Though the entries contain pictures, the copy you make should hold only the rest, exactly as written.

Records for this exercise:
*** Block opens ***

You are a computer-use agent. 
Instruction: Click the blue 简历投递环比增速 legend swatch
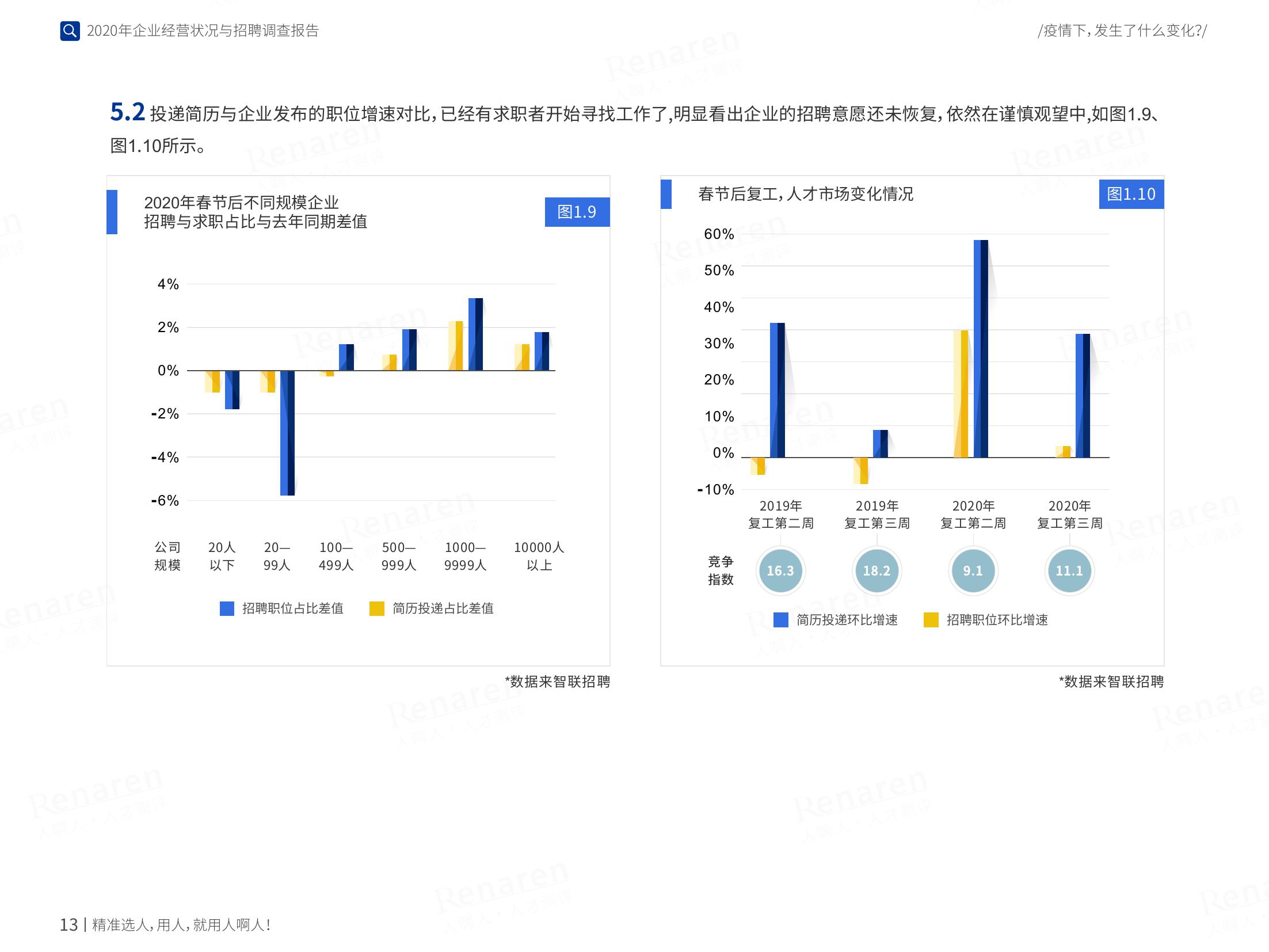coord(780,620)
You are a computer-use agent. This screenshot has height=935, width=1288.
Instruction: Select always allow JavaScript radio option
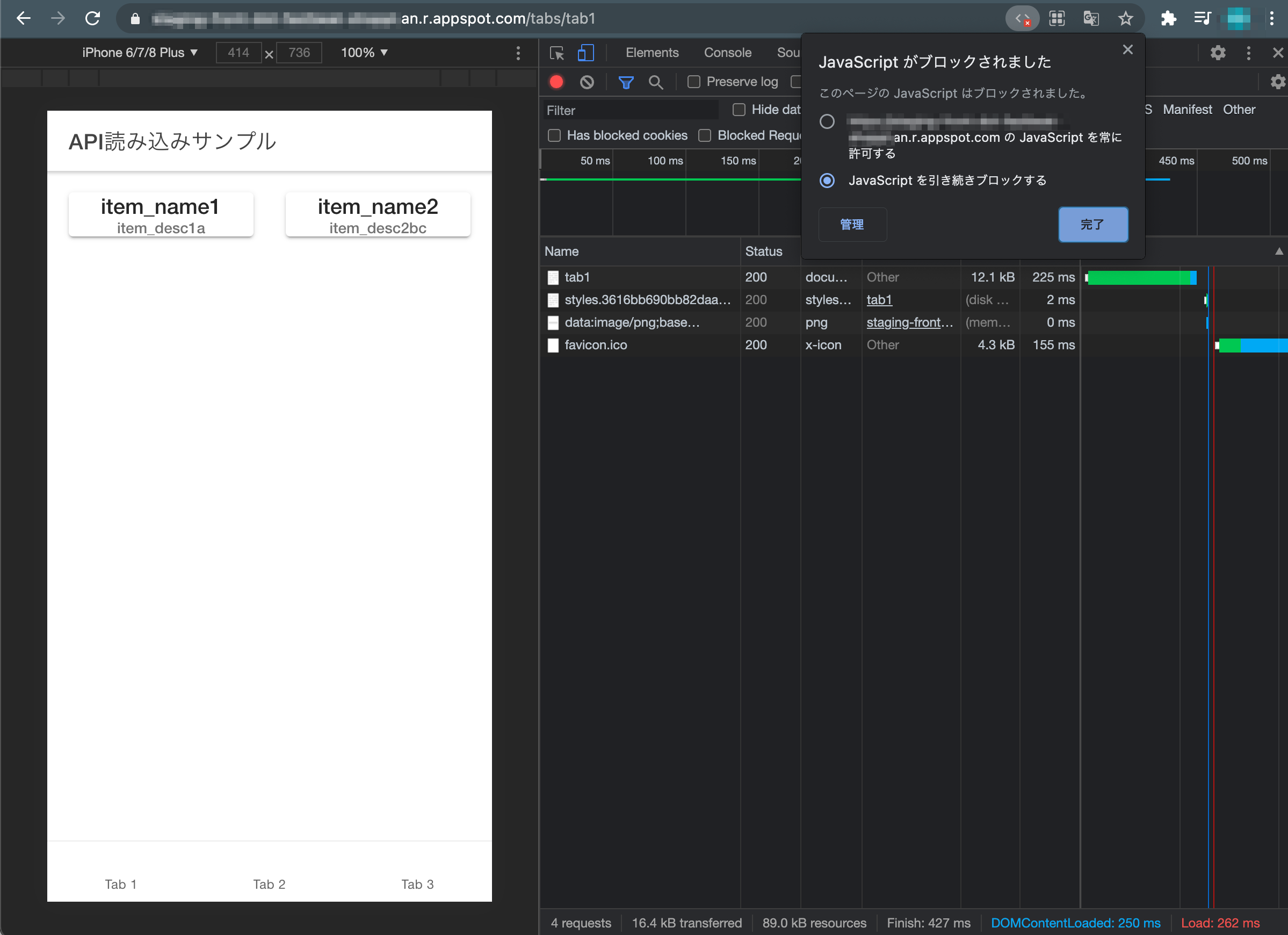[x=827, y=121]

*** Block closes ***

Response area:
You are a computer-use agent. 
Instruction: Click the blue 简历投递环比增速 legend swatch
coord(780,620)
You are a computer-use agent. This screenshot has height=935, width=1288.
Instruction: Select always allow JavaScript radio option
[x=827, y=121]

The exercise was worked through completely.